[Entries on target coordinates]

=====

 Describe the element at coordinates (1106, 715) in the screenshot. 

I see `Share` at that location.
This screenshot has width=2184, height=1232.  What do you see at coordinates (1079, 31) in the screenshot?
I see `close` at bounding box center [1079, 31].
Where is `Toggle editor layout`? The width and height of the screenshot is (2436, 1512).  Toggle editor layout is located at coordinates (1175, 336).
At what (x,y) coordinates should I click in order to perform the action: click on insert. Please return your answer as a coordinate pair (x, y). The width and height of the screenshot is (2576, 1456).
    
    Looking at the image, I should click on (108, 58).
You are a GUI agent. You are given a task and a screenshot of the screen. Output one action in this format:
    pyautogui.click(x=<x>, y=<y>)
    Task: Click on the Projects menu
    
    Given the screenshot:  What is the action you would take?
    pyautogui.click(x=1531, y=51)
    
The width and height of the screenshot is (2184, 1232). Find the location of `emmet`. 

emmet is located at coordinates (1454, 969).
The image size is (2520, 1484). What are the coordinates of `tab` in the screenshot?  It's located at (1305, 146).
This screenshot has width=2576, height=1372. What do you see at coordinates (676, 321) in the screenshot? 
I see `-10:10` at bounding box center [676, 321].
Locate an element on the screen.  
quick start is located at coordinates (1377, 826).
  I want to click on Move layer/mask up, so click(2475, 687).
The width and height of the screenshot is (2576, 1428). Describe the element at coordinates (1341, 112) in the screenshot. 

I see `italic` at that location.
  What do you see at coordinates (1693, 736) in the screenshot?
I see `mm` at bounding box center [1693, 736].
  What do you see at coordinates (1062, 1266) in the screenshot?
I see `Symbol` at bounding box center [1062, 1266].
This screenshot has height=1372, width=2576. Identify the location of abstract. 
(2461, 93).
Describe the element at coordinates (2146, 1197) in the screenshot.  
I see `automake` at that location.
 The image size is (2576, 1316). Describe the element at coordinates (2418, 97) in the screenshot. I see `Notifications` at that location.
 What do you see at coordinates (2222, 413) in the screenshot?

=====

▶ WHAT NEEDS TO BE DONE:
Give the stretch of the listing from the line containing "What do you see at coordinates (1062, 1266)" through the end of the listing as a Markdown table with the columns Row and Line, numbering each row and leaving out blank lines.

▶ SOLUTION FOR THIS TASK:
| Row | Line |
|---|---|
| 1 |   What do you see at coordinates (1062, 1266) in the screenshot? |
| 2 | I see `Symbol` at bounding box center [1062, 1266]. |
| 3 | This screenshot has height=1372, width=2576. Identify the location of abstract.  |
| 4 | (2461, 93). |
| 5 | Describe the element at coordinates (2146, 1197) in the screenshot.   |
| 6 | I see `automake` at that location. |
| 7 |  The image size is (2576, 1316). Describe the element at coordinates (2418, 97) in the screenshot. I see `Notifications` at that location. |
| 8 |  What do you see at coordinates (2222, 413) in the screenshot? |